Both the International Energy Agency (IEA) and the UN Intergovernmental Panel on Climate Change (IPCC) have argued that a rapid phaseout of fossil fuels is necessary to avoid catastrophic warming of global temperatures. New fossil fuel projects should therefore be off the table.

The IEN report argues that Indigenous resistance not only goes hand-in-hand with climate action, but it has been an effective strategy of blunting the fossil fuel onslaught. “Indigenous resistance to carbon is both an opportunity and an offering — now is the time to codify the need to keep fossil fuels in the ground, to safeguard both the climate and Indigenous Rights,” the report said.

For Winona LaDuke, there are obvious lessons to be learned from the victories against major oil, gas, and coal projects. “One, we are pretty resilient. Two, support us,” she said, referring to funders and other allies in the climate fight. “We’ve got one percent of the resources of the big NGOs, and we’ve got people all over.”

On September 3, several progressive members of Congress, including Reps. Ilhan Omar (D-MN), Ayanna Pressley (D-MA), Cori Bush (D-MO), and Rashida Tlaib (D-MI), traveled to northern Minnesota to call on the Biden administration to shut down construction of the Line 3 pipeline.

A day later, Minnesota Governor Tim Walz was headlining a public event for the Minnesota Democratic-Farmer-Labor Party (a state-level affiliate of the Democratic Party), where he was interrupted by activists opposing Line 3. Flustered, he tried to tamp down the outburst, but ultimately ended the event and left in a motorcade while protestors chanted: “Governor Walz, you can’t hide. Line 3 is genocide!”

On September 7, President Joe Biden visited New York to highlight the destructive damage of the recent floods that ravaged the northeast, where he drew connections to the climate crisis. “They all tell us this is code red,” Biden said. “The nation and the world are in peril. And that’s not hyperbole. That is a fact.”

While President Biden spoke passionately about the climate crisis in New York, his administration has been silent on Line 3, allowing construction to proceed. Enbridge has said that it is in the final stages of construction and oil could soon be flowing through the pipeline.

But when asked if she feels hopeful, LaDuke quickly responded: “Oh my God. I have all kinds of hope.” She pointed to the convergence of recent racial justice movements, growing climate concerns, and strengthening Indigenous movements.

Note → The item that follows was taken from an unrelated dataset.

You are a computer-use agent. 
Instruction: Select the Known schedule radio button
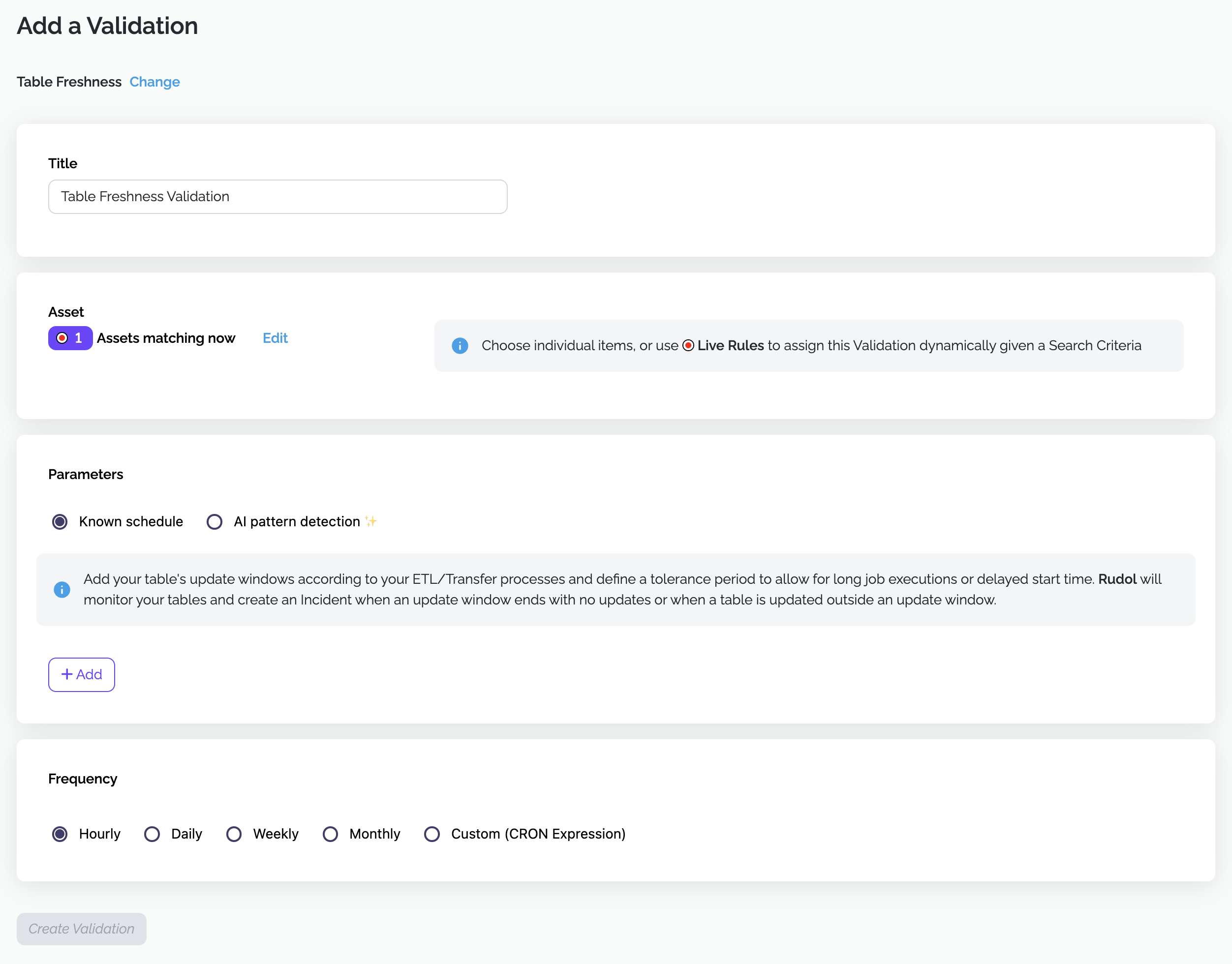pos(59,521)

Winona LaDuke at Minnesota Capitol, August 25, 2021. Credit: Peg Hunter. (CC BY-NC 2.0)

LaDuke also sees the oil industry in its own state of crisis, citing the array of major oil companies that have abandoned the Canadian tar sands amid financial troubles and an increasingly bleak future as the world moves on from fossil fuels. Canada’s tar sands are some of the dirtiest forms of oil production on the planet. ExxonMobil, Royal Dutch Shell, Chevron, and ConocoPhillips have sold off assets in Alberta and reduced their presence in the country. Insurance companies, pension funds, private equity, and major lenders have also cut off financial support for Canada’s tar sands.

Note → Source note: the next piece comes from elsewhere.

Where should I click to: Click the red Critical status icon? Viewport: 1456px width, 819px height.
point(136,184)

“Line 3 is the most expensive tar sands pipeline in history. And the last. Nobody’s going to build another tar sands pipeline. It’s the end of the party,” she said. “The new Green revolution is here and the Tribes are pushing it. It’s just the damn state [of Minnesota] that is so backwards. And the Feds.”

She added: “My experience in fighting these guys … the longer you fight them, the better chance you have. So, I’m still in. We’re all in. None of us are backing down.”

Nick Cunningham is an independent journalist covering the oil and gas industry, climate change and international politics. He has been featured in, The Fuse, YaleE360 and NACLA.